== Problem to work on ==
In the text about language and writing, which languages are described as much richer in verb concepts?

Another inconsistency of attributing noun words to processes. Gravity, wind, flash, light, these are all nouns. But what they describe is not. Another level is category words or generalizing words.
How many people have been killed because of a verbal dispute about democracy?
Another level is conclusions. How many times have we made an assessment of someone or something without getting to know them properly. And if this affects life/salary/family?
Yes, this does not apply to writing, but our language has also changed, along with the progress of modernity. Indigenous languages with oral tradition are much richer in verb concepts with very subtle contexts. Where one complex level is identification in language. There is nothing identical in the universe (well, almost nothing), everything has a unique manifestation. We easily identify everything.
John 1:1 In the beginning was the Word.
Excellent article. You explore the often overlooked negative effects of written language on modern society and the sixth mass extinction. Despite numerous references, including the novel “Earth Abides” and the series “Cunk on Earth,” you fail to see how writing enhances human abilities and accelerates ecological destruction. You use these examples to show how writing helps offload thoughts, enabling knowledge to grow beyond individual limits, but ultimately contributes to global problems.

== Provided data ==

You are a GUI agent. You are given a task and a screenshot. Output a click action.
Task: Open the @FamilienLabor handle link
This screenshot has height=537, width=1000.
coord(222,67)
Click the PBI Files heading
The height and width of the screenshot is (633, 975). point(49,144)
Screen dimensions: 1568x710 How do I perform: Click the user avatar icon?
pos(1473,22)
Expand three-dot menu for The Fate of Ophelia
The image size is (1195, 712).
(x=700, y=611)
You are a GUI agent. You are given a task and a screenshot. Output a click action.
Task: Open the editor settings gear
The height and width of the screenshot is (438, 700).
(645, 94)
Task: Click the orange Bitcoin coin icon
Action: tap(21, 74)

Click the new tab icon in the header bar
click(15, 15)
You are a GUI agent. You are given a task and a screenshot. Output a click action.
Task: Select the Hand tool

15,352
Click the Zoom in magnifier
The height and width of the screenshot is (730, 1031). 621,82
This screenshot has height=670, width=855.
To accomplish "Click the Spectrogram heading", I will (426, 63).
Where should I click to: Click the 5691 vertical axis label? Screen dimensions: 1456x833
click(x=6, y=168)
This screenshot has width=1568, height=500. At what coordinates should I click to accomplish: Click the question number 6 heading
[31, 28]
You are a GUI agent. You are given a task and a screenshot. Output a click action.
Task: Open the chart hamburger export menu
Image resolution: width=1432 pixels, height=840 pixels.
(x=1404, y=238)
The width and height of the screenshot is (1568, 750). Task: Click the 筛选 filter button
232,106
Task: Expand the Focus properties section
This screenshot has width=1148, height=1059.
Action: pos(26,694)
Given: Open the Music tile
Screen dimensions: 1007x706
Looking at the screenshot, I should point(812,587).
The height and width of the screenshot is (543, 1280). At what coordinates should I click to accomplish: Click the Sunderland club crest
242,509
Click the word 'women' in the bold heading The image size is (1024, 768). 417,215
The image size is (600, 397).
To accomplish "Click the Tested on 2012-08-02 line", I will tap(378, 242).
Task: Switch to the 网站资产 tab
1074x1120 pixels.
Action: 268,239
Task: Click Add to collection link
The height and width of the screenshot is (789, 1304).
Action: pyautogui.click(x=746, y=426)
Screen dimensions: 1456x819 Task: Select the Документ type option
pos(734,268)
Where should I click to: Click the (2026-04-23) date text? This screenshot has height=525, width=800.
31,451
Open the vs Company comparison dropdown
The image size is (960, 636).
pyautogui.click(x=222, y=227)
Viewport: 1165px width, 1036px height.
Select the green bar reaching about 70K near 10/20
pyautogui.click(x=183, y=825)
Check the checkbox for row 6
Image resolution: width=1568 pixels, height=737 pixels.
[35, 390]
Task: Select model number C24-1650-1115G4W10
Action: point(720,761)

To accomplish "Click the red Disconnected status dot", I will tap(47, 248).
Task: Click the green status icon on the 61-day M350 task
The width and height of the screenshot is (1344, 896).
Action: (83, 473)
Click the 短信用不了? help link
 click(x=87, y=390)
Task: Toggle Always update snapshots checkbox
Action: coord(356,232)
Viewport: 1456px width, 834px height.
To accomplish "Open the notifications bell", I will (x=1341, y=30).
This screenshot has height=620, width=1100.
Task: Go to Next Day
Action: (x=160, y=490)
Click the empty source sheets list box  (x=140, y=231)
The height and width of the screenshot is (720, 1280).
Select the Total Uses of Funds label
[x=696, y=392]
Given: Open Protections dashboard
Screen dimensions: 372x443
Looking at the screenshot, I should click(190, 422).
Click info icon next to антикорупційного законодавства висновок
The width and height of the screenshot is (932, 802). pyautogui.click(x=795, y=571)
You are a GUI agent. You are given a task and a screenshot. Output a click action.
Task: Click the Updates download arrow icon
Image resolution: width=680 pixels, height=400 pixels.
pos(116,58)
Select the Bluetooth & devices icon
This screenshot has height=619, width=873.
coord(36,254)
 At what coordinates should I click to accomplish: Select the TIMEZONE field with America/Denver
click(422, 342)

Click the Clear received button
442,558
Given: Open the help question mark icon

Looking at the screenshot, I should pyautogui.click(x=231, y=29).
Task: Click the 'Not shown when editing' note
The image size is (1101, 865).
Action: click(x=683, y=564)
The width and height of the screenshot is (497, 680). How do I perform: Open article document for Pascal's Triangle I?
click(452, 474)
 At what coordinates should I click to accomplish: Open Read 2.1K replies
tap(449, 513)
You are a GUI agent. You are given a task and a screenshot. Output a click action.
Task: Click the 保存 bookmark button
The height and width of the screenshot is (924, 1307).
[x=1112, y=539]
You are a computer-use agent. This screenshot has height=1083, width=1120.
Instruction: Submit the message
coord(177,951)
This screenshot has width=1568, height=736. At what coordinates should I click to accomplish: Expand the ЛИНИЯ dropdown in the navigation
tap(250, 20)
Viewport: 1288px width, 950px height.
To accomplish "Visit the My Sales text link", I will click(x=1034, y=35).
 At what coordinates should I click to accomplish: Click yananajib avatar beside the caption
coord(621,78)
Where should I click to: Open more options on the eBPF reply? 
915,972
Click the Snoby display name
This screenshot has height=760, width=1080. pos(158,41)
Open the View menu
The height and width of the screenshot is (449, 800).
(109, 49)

== Written response ==
Indigenous languages with oral tradition.